Weed workshop to focus on houndstongue

BISMARCK – A free workshop to help weed control officials and landowners identify and control houndstongue is scheduled for Friday, June 29, in Washburn.

“Houndstongue is an increasingly serious problem in North Dakota,” said Agriculture Commissioner Doug Goehring. “Early detection and control are essential to slowing the spread of this invasive weed.”

The workshop starts at 11 a.m., at the Western 4H Camp, located 1½ miles west of Washburn between the Lewis and Clark Interpretive Center and Fort Mandan.
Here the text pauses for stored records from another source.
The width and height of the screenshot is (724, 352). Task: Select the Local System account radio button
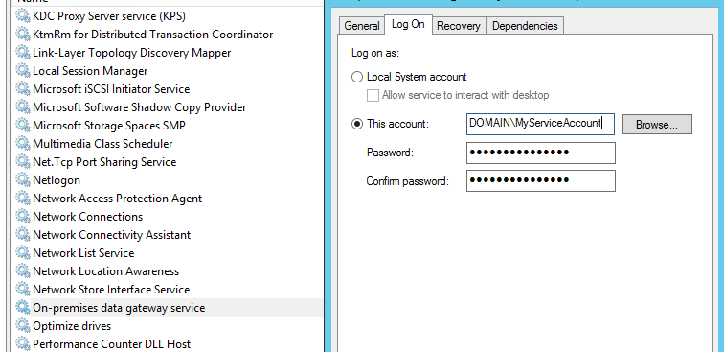pyautogui.click(x=357, y=77)
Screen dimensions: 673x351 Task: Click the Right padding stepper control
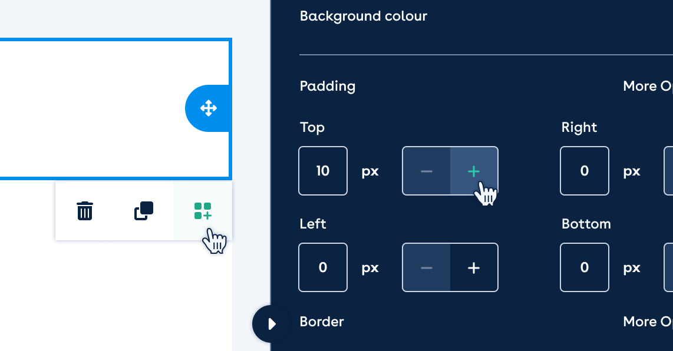pos(668,171)
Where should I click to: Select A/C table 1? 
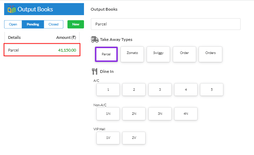tap(108, 89)
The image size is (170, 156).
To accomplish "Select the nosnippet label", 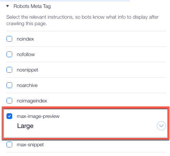I will (x=27, y=70).
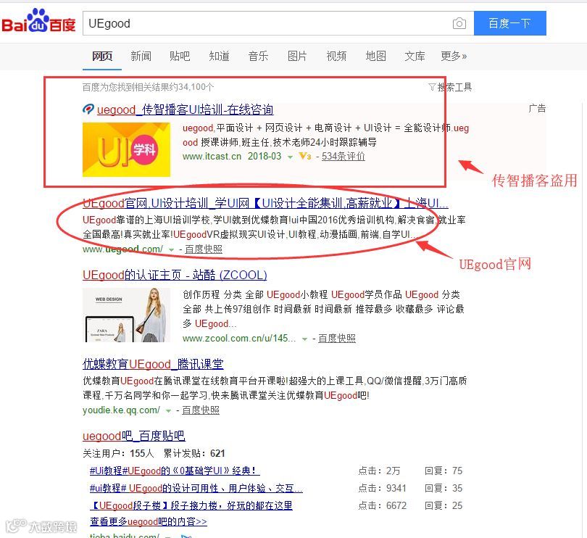Open the UEgood官网 search result link
This screenshot has height=538, width=587.
(x=265, y=204)
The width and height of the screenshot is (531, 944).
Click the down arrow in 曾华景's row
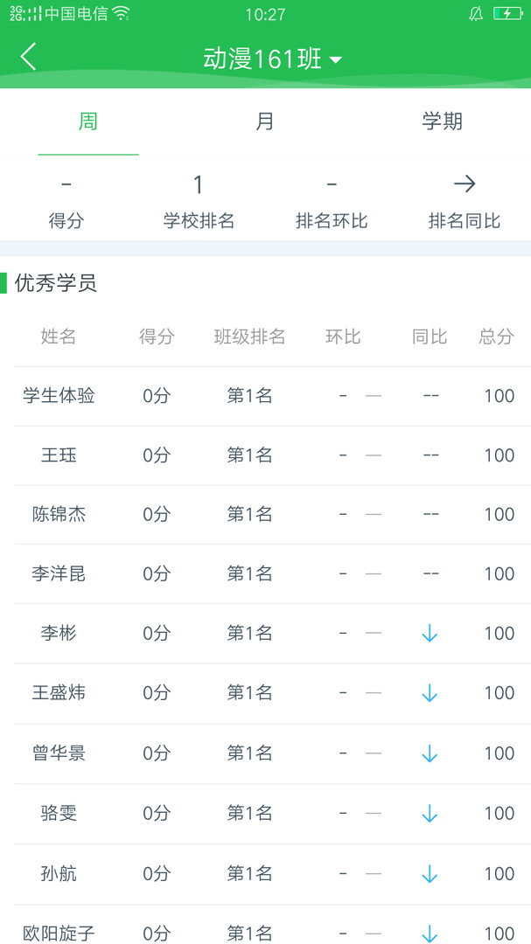point(430,753)
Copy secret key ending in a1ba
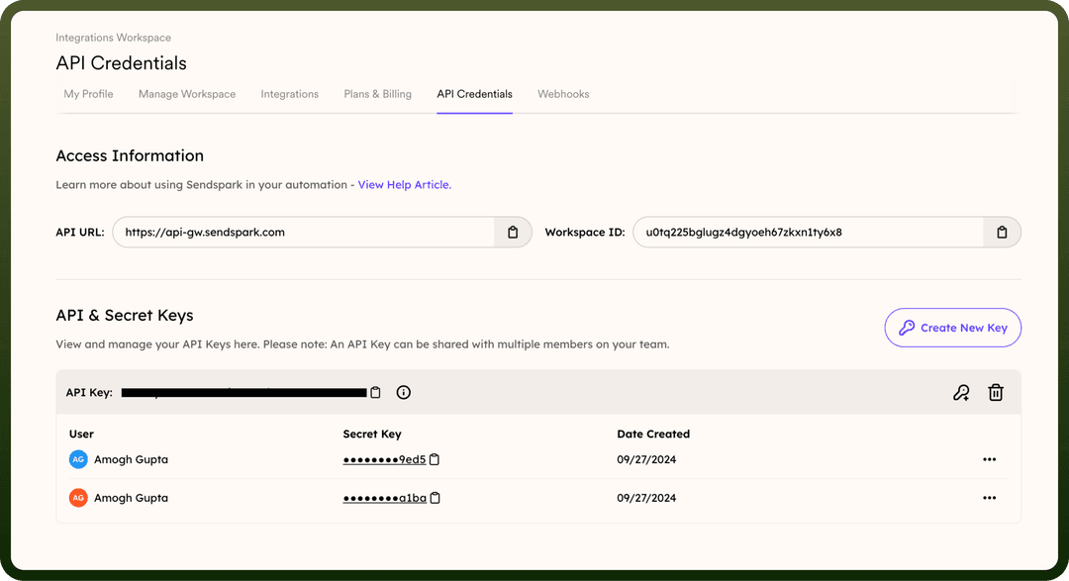1069x581 pixels. pyautogui.click(x=435, y=498)
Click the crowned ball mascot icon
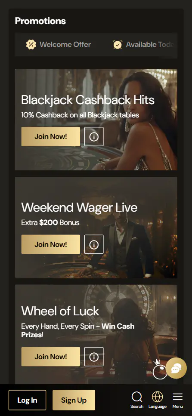The height and width of the screenshot is (416, 192). click(160, 370)
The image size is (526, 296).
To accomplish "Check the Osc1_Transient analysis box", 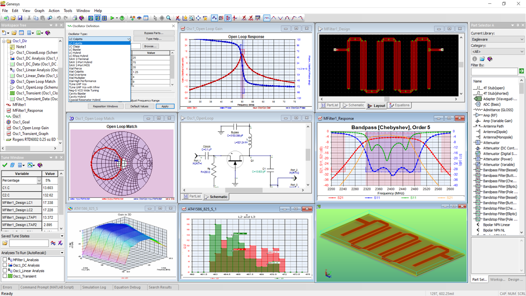I will coord(5,276).
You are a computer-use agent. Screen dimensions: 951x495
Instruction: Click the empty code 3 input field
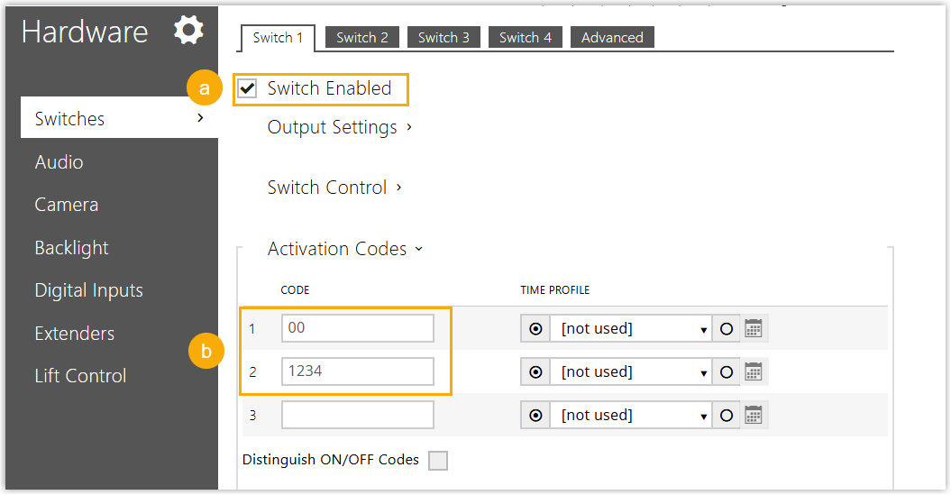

Speakers include Nick Klein from the North Dakota Department of Agriculture and Garrett Krueger, a McLean County Weed Board member. An optional field tour will follow the workshop.

Native to Eurasia, houndstongue (Cynoglossum officinale L.) is a biennial herb reaching four feet in height. First found in North Dakota a century ago and long confined to a few eastern counties, it has spread widely in the last 20 years, especially in the southwest part of the state.

Houndstongue contains toxic alkaloids that can cause severe, irreversible and sometimes fatal liver damage in cattle and horses. It grows on roadsides, rangeland, cropland, pastures and woodlands where the soil has been disturbed or overgrazed.